I'm hoping here that maybe someone could settle a debate that I'm having with my coworkers here about d3 FILE-SAVE versus AIX mksysb tapes.

We have a very large d3 (7.4.2) system here running on AIX 5.3

We have over 100GB on our system. We used to run full FILE-SAVE backups every night. Eventually those started taking longer and longer until we could no longer get file save done over night. If there is no activity on the system, a file-save plus verify takes 24 hours. But we have jobs that are scheduled to run at night so a file-save during the week probalby will take several days.

We tried incrementals, but those took just as long.

So we implemented transaction logging to tape and it's a nightmare....it slows down our end users with all the locks, but we keep it running during the week and do full file-saves on fridays.

*Work to complete*:
**1.** In the backup post, repeat the stretch from "I'm hoping here" through "take several days.", swapping "coworkers" for "colleagues".
**2.** According to the backup post, how long does a file-save plus verify take when there is no activity on the system?
**3.** Write what comes next in the backup post, picking up after its last sentence.

*Information shown*:
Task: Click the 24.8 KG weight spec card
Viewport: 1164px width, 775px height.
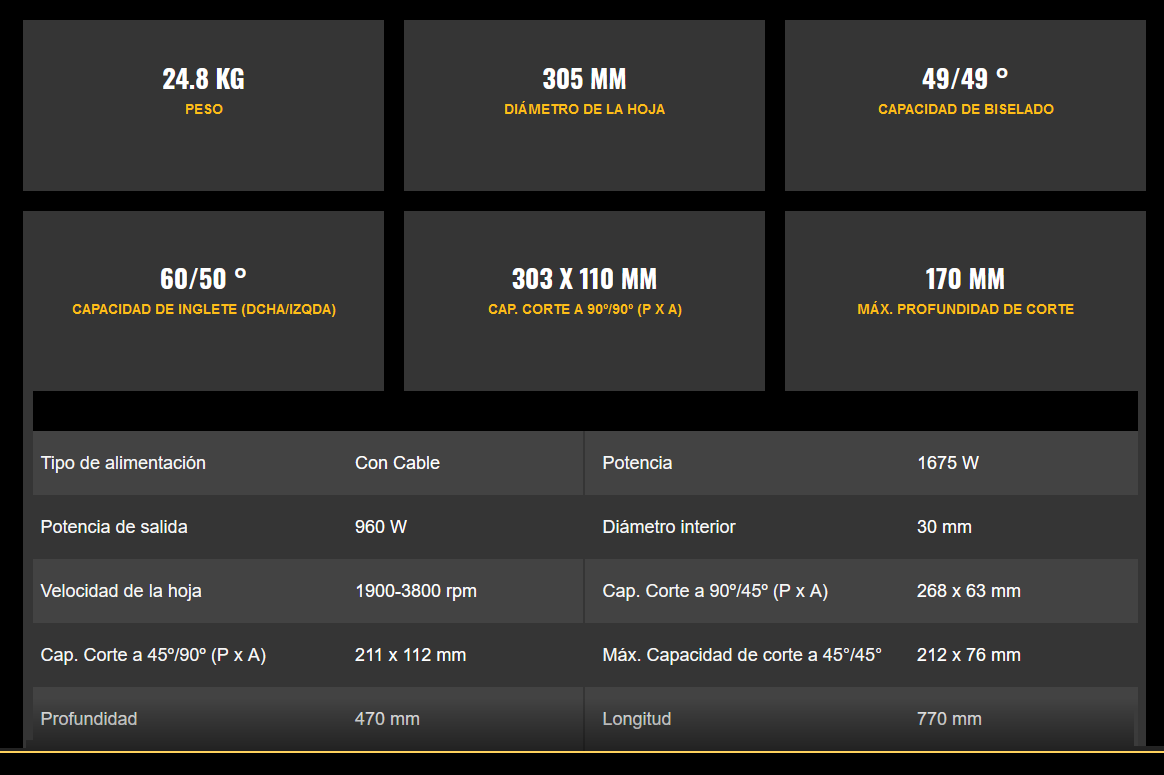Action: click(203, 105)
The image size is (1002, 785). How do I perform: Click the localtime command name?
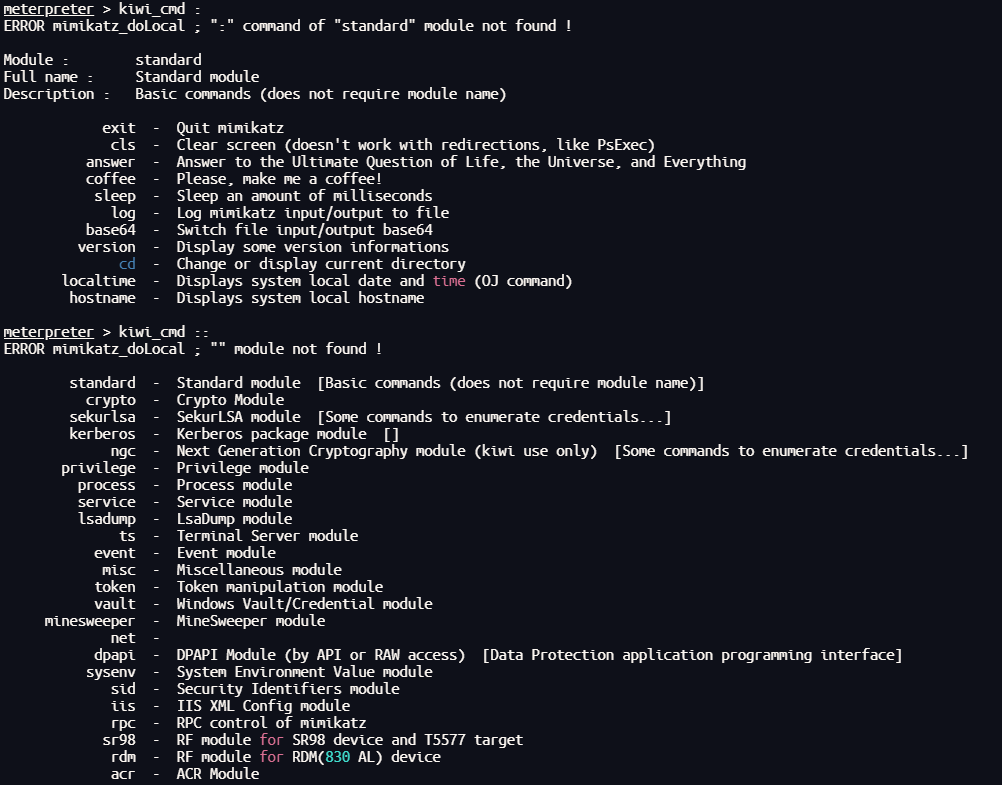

*Set of answers*:
**1.**
I'm hoping here that maybe someone could settle a debate that I'm having with my colleagues here about d3 FILE-SAVE versus AIX mksysb tapes.

We have a very large d3 (7.4.2) system here running on AIX 5.3

We have over 100GB on our system. We used to run full FILE-SAVE backups every night. Eventually those started taking longer and longer until we could no longer get file save done over night. If there is no activity on the system, a file-save plus verify takes 24 hours. But we have jobs that are scheduled to run at night so a file-save during the week probalby will take several days.

**2.** 24 hours.

**3.**
Anyways, the purpose of this post is to find out whether it's possible to to a mksysb image backup at the UNIX level and have it restorable to a usable state as far as d3 database is concerned. I realize we would not have item/file restore capability, but we're just concerned about disaster recovery at this point. We could still do weekly pick file-saves.

I've been trying to tell people that I didn't believe that a unix level backup of the appropriate volume group would not result in a usable d3 database if it was restored. I think it has something to do with the pick partitions being raw partitions or something like that. At my previous job, we needed to replace a failing hard drive.......we elected to do a mksysb backup instead of a pick file-save due to the faster speed. After restoring it, all our pick database gone and we lost a whole days work.

So what's the consensus, can we backup the whole system with mksysb, restore it and have a usable d3 system, or do we HAVE to do pick file-save?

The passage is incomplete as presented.